Exercise directions >> In the lines below, look for "computer". Copy each line where it appears.
========================
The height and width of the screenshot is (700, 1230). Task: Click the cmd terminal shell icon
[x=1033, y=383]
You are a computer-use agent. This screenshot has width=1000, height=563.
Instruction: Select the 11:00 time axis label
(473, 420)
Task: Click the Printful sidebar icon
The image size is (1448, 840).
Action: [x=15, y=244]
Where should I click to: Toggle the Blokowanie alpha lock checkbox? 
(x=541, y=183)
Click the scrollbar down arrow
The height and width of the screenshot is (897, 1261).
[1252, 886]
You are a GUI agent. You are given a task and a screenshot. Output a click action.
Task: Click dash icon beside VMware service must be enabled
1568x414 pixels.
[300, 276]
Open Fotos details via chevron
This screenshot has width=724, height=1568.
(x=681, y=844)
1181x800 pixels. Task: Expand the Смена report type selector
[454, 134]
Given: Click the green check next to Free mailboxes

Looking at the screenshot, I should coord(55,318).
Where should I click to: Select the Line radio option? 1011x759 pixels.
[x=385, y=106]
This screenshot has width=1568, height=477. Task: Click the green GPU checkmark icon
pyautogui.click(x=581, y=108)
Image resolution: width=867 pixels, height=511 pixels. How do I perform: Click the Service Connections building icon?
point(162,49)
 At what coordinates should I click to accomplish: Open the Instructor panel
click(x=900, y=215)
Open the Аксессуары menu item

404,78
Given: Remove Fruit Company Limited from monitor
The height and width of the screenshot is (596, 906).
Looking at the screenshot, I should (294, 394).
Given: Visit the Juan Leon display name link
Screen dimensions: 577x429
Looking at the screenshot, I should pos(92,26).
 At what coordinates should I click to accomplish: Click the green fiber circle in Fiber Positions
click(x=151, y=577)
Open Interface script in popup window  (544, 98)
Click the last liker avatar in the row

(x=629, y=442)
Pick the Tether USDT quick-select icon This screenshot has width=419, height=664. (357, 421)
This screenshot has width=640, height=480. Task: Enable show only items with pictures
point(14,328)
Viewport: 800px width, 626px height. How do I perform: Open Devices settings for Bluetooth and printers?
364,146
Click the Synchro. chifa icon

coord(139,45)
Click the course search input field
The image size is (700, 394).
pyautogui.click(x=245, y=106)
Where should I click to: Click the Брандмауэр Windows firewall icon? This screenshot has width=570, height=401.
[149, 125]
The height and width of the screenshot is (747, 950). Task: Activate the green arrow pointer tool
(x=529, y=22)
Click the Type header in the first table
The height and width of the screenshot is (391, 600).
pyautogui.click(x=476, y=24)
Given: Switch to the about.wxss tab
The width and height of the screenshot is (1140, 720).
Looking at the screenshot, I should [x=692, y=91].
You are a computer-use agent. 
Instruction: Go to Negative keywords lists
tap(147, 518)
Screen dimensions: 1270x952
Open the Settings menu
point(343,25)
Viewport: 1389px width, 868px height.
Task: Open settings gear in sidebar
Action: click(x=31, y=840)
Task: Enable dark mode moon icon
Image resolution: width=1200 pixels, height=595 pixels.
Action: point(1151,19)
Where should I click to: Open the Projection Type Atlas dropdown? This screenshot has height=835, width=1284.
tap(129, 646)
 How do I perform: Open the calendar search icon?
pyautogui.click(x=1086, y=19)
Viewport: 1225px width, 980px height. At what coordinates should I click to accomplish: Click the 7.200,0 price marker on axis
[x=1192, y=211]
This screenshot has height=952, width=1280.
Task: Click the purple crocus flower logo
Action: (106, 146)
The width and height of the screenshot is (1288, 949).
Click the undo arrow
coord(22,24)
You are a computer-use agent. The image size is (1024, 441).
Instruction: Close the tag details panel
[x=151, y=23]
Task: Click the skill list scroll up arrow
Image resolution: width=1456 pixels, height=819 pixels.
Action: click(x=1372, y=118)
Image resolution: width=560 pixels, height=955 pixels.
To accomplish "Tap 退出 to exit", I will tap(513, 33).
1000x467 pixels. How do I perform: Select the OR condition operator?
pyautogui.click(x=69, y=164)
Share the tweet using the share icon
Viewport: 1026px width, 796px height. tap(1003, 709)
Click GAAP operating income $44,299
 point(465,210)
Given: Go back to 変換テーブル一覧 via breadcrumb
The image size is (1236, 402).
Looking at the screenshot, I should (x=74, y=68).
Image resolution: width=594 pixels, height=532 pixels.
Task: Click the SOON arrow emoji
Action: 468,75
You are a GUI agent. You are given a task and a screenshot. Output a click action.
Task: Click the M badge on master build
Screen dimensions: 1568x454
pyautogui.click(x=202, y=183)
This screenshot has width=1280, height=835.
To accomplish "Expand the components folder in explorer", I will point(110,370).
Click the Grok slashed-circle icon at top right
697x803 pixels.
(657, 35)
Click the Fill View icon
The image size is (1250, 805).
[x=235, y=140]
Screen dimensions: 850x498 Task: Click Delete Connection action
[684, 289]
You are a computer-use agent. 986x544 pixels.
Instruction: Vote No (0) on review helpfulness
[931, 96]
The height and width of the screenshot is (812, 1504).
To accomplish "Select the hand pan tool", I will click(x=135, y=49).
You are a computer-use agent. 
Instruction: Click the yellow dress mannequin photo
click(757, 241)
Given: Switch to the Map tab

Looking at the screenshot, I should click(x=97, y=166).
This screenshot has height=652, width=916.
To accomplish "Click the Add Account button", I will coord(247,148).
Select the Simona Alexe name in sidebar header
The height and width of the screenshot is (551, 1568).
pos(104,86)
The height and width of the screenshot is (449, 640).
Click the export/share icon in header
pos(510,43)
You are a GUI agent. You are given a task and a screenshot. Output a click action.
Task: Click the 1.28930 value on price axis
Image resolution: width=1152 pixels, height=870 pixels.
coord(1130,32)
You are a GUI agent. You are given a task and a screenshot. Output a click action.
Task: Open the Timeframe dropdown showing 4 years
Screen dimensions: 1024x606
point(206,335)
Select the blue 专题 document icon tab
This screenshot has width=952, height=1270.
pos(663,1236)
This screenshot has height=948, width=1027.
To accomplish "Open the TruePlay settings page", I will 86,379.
========================
The answer >>
You are a computer-use agent. This screenshot has width=1000, height=563.
You are a computer-use agent. 
You are a computer-use agent. The image size is (1024, 441).
You are a computer-use agent. 986x544 pixels.
You are a computer-use agent. 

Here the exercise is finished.